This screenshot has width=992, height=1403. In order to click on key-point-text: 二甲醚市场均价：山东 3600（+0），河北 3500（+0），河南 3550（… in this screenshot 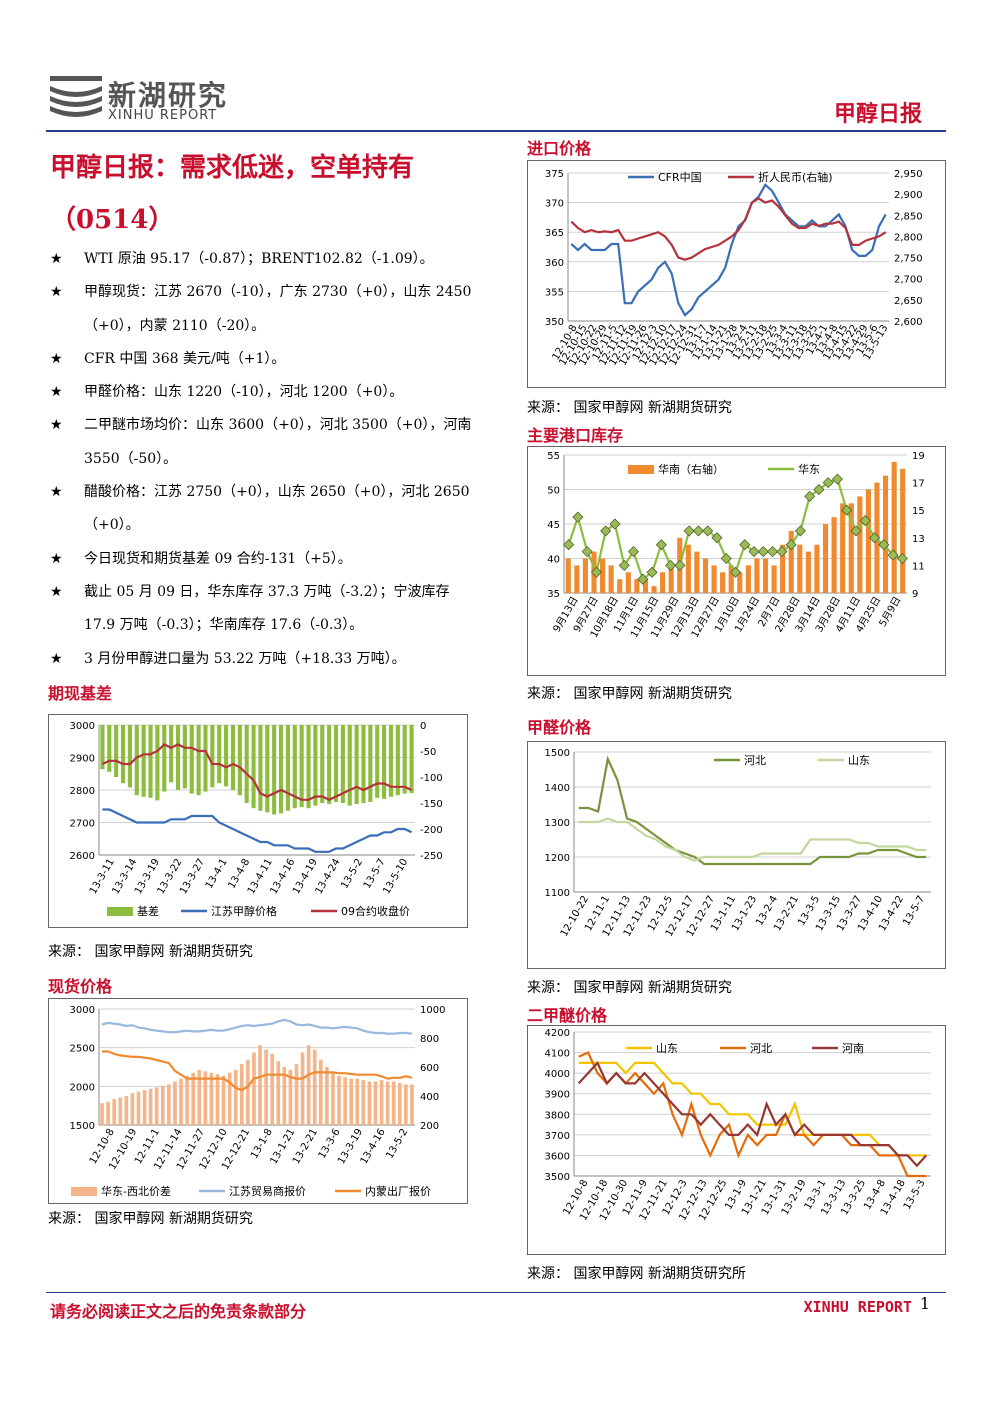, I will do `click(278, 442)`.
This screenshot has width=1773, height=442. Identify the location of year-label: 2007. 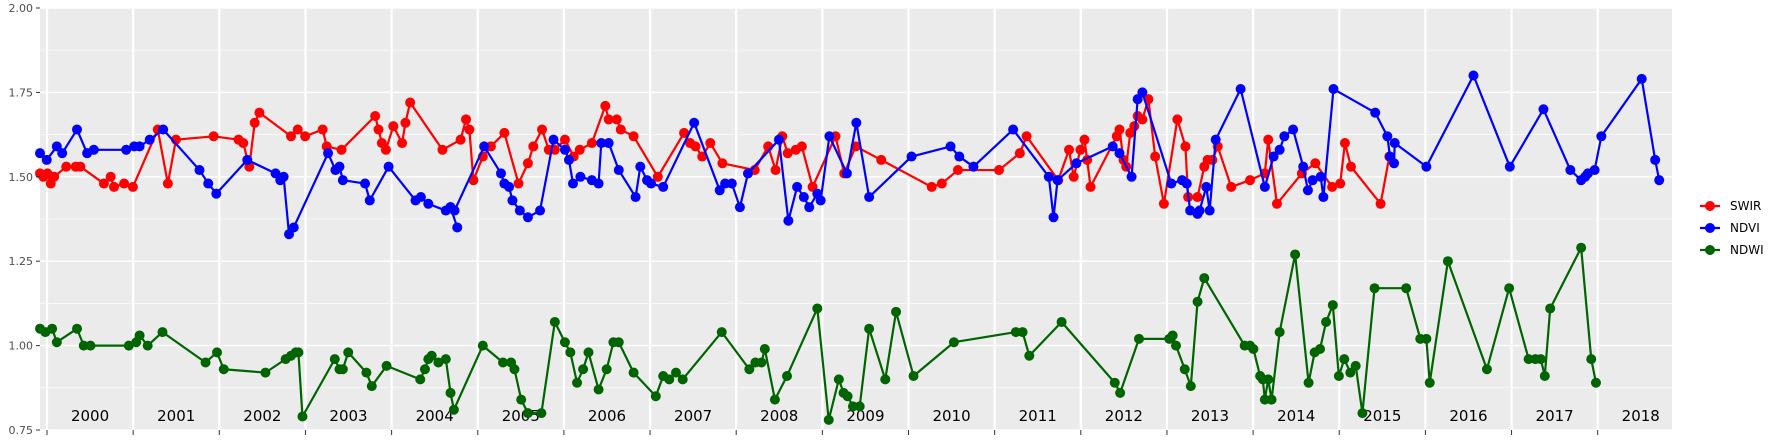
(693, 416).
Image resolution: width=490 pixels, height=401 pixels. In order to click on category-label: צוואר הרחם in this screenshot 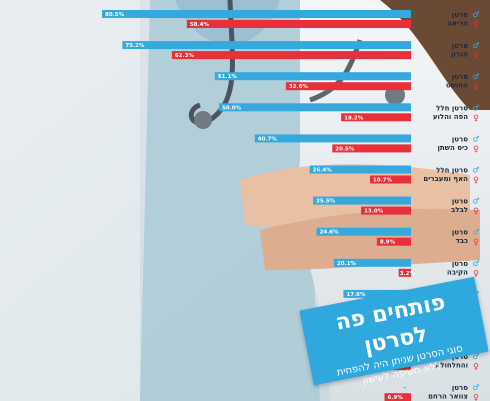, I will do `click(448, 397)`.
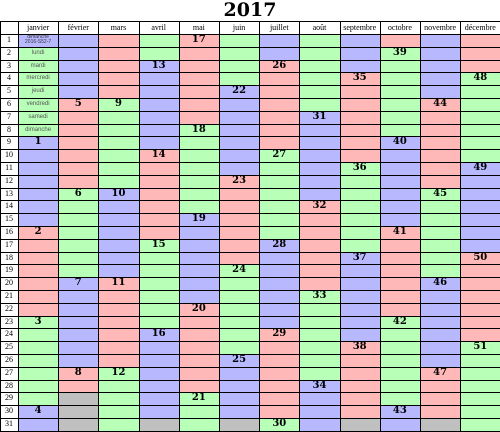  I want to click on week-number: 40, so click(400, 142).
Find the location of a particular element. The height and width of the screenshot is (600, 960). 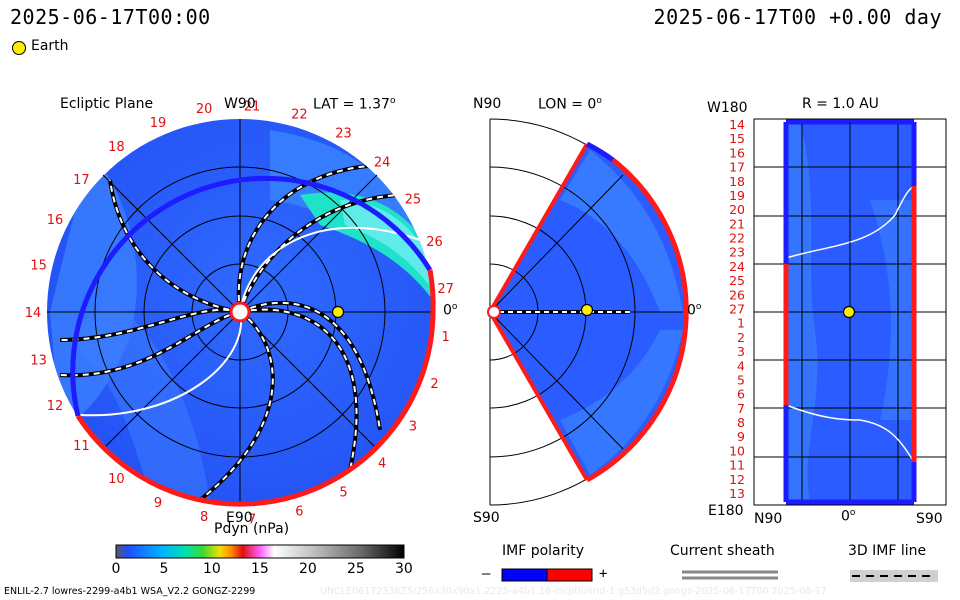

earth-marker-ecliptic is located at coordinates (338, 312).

▬▬▬

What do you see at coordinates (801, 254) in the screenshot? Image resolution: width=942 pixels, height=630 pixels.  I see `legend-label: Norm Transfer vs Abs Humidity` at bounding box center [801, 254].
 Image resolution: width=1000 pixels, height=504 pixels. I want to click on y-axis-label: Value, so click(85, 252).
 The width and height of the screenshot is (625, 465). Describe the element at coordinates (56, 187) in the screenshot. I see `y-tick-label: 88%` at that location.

▬▬▬

Copy out the lines from the line with "Find the location" to the line with "earth-marker-ecliptic is located", leaving out the pictures.

EXPECTED ANSWER -
Find the location of a particular element. The height and width of the screenshot is (600, 960). 

earth-marker-ecliptic is located at coordinates (338, 312).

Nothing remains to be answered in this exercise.